Rich, silky chocolate creation topped with vibrant fresh raspberries for a perfect flavor balance.

# What You Need:

→ Chocolate Base

01 - 7 oz high-quality dark chocolate (70% cocoa), chopped
02 - 1/2 cup unsalted butter, cubed
03 - 3/4 cup granulated sugar
04 - 1/4 tsp fine sea salt
05 - 1 tsp pure vanilla extract
06 - 4 large eggs, room temperature

→ Topping

07 - 1 cup fresh raspberries
08 - 1 tbsp powdered sugar (optional, for dusting)

# How to Make It:

01 - Preheat oven to 350°F. Grease an 8-inch round springform pan and line the base with parchment paper.
02 - In a heatproof bowl placed over simmering water, melt dark chocolate and butter together, stirring until smooth.
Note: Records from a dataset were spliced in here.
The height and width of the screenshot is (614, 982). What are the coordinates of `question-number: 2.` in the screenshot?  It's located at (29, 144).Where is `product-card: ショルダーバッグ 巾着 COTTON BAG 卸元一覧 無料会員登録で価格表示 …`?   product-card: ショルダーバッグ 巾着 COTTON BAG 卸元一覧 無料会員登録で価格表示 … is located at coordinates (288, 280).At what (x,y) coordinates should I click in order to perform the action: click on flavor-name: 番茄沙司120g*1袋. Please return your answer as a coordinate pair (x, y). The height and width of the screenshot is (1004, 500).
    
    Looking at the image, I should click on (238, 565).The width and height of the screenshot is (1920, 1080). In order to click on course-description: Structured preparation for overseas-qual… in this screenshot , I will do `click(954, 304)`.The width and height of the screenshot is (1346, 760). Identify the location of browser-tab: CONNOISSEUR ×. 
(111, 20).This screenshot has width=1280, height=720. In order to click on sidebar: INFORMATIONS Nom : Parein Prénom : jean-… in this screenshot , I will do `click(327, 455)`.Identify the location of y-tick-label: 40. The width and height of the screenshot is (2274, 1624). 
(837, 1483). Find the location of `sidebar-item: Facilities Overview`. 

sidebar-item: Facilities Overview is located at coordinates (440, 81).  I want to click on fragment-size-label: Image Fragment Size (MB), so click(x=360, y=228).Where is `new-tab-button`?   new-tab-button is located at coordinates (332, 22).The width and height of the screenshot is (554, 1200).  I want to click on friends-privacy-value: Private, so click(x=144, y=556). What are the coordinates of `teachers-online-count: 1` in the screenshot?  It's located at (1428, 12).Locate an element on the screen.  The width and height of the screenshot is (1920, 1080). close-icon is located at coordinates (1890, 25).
Remove from heat.
03 - Whisk granulated sugar, sea salt, and vanilla extract into the chocolate mixture until fully incorporated.
04 - Add eggs one at a time, whisking thoroughly after each addition until the batter is glossy and thick.
05 - Pour the batter into the prepared pan and smooth the top evenly.
06 - Bake for 25 to 30 minutes, until edges are set but the center remains slightly wobbly.
07 - Cool completely in the pan on a wire rack for approximately 1 hour; the center will sink slightly.
08 - Remove cake from the pan and transfer to a serving plate. Arrange fresh raspberries on top.
09 - Dust with powdered sugar before serving if desired.

# Expert Advice:

01 -
  • It's gluten-free without tasting like it, which honestly shocked everyone at the table.
  • The center stays decadent and fudgy while the edges hold structure, giving you the best of both worlds with every bite.
  • Fresh raspberries cut through the richness in a way that makes you feel less guilty about seconds.
  • It looks showstopping but requires no fancy decorating skills, just careful timing.
02 -
  • Baking this at too high a temperature creates a crust that sets too quickly, trapping the center raw—that 180°C is not a suggestion, it's the temperature that makes the magic happen.
  • The slight wobble in the center when you pull it from the oven is not underbaked; it's exactly what you want, because the carryover heat continues cooking it as it cools, leaving you with a texture somewhere between fudge and cake.
  • Room temperature eggs are non-negotiable because cold eggs won't whisk properly and you'll end up with a denser, less airy result that loses the whole point of this recipe.
03 -
  • Invest in a good quality dark chocolate with at least 70% cocoa—cheaper chocolate tastes waxy and thin, and you'll taste the difference immediately.
  • Let your eggs sit at room temperature for at least 30 minutes before starting; this single step makes them whisk into the chocolate more easily and creates a silkier final texture.
  • A springform pan with a tight seal is worth having just for this recipe, because the cake is so delicate that any gaps let moisture escape unevenly.